The special program runs immediately after a system reset. Taking an example of the bootloader in the Raspberry Pi. Before the bootloader loads into the memory, the very special startup binary code sets the CPU state, initialises memory and sets SP to a high address. Caches and Memory management units (MMUs) are turned off by default to save energy in case something fails, but the startup script can be edited to enable them. At the end of the startup code, the Program Counter register is set to a specified address where the main program starts (i.e., the bootloader). The bootloader checks the hardware, initialises and prepares it to work with the operating system. In this case, the bootloader and the operating system can be replaced with a bare-metal program. Program code runs directly on the processor; there is no system-call layer or stack setup unless the program code provides it.
Example code to blink the LED connected to Raspberry Pi GPIO17 (pin 11 on the physical board). Theoretically, the example code should work on older Raspberry Pi versions, but since the board now contains a dedicated chip, it becomes much harder because the PCIe must be initialised, the address space must be known, and much more. Unfortunately, there is no comprehensive documentation for Raspberry Pi 5, including its address space and other details.
.equ PERIPH_BASE, 0x40000000 @ RP1 peripheral base
.equ GPIO_BASE, PERIPH_BASE + 0x0D0000 @ GPIO controller base
.equ GPFSEL0, 0x00 @ Function select register 0
.equ GPFSEL1, 0x04 @ Function select register 1
.equ GPSET0, 0x1C @ Pin output set register
.equ GPCLR0, 0x28 @ Pin output clear register
@ the next section defines that ongoing code is program code
.section .text
.global _start
_start:
@ Initialise stack pointer
LDR X0, =stack_top
MOV SP, X0
@ Configure GPIO17 as output
LDR X1, =GPIO_BASE
LDR W2, [X1, #GPFSEL1] @ Each pin takes 3 bits
BIC W2, W2, #(0x7 << 21) @ Clear bits for GPIO17
ORR W2, W2, #(0x1 << 21) @ Set bits to 001 (GPIO17 is output)
STR W2, [X1, #GPFSEL1]
blink_loop:
@ Set GPIO17 high
MOV W3, #(1 << 17)
STR W3, [X1, #GPSET0]
@ Simple delay loop
MOV X4, #0x200000 @ set value
delay1:
SUBS X4, X4, #1 @ decrease register value
B.NE delay1 @ if not equal to zero, repeat
@ Set GPIO17 low
STR W3, [X1, #GPCLR0]
@ Delay again
MOV X4, #0x200000
delay2:
SUBS X4, X4, #1
B.NE delay2
B blink_loop @ repeat
@Reserve space for stack
.align 16
stack_top:
.space 4096
This code must be loaded with the bootloader as “kernel8.img” at address 0x80000. These commands will compile and prepare the program to replace the OS:
as blink.s -o blink.old blink.o -Ttext=0x80000 -o blink.elfobjcopy -O binary blink.elf kernel8.imgAfter that, the code will continue to execute until the power is switched off, the processor is RESET, or an unexpected exception occurs. Here, the code is responsible for everything, including setting up the stack pointer, enabling caches, handling interrupts, and working with devices directly at hardware addresses. This requires reviewing all hardware-related documentation. But these programs tend to be much faster and more robust than OS related programs. This is a typical way to design programs such as device firmware, RTOS, or bootloader.

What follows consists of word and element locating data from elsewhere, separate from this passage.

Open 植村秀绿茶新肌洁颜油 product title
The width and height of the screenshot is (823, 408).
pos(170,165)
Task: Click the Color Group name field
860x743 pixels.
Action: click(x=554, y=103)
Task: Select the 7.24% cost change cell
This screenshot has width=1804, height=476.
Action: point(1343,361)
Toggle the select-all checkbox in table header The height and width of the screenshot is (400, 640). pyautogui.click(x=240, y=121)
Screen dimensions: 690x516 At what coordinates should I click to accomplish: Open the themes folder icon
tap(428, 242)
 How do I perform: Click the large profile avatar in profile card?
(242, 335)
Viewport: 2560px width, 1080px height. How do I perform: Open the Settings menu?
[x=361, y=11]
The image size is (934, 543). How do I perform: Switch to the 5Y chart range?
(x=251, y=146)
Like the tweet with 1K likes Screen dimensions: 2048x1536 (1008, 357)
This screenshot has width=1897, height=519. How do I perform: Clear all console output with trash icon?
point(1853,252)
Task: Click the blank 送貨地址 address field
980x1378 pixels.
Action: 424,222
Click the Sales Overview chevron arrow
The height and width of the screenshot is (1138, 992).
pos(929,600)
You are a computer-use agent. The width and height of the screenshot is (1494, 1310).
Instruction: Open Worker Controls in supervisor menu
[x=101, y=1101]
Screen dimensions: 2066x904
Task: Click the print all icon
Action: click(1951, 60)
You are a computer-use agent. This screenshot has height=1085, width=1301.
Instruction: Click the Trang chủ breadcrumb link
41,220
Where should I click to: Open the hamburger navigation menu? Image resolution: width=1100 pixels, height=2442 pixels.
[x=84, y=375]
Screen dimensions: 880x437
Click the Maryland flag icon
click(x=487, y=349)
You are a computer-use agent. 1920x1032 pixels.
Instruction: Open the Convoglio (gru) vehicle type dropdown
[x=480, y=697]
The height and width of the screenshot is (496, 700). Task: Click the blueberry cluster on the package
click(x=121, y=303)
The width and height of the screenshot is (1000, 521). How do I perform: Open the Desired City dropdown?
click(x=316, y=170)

The same code can be adjusted to work as a kernel module or a driver. In such a case, the code will require much more editing and investigation into OS-related documentation. The kernel must know how often this program should execute, and it may also need to work with mutexes. This is better implemented in C, as it involves multiple runtime libraries from the Linux OS.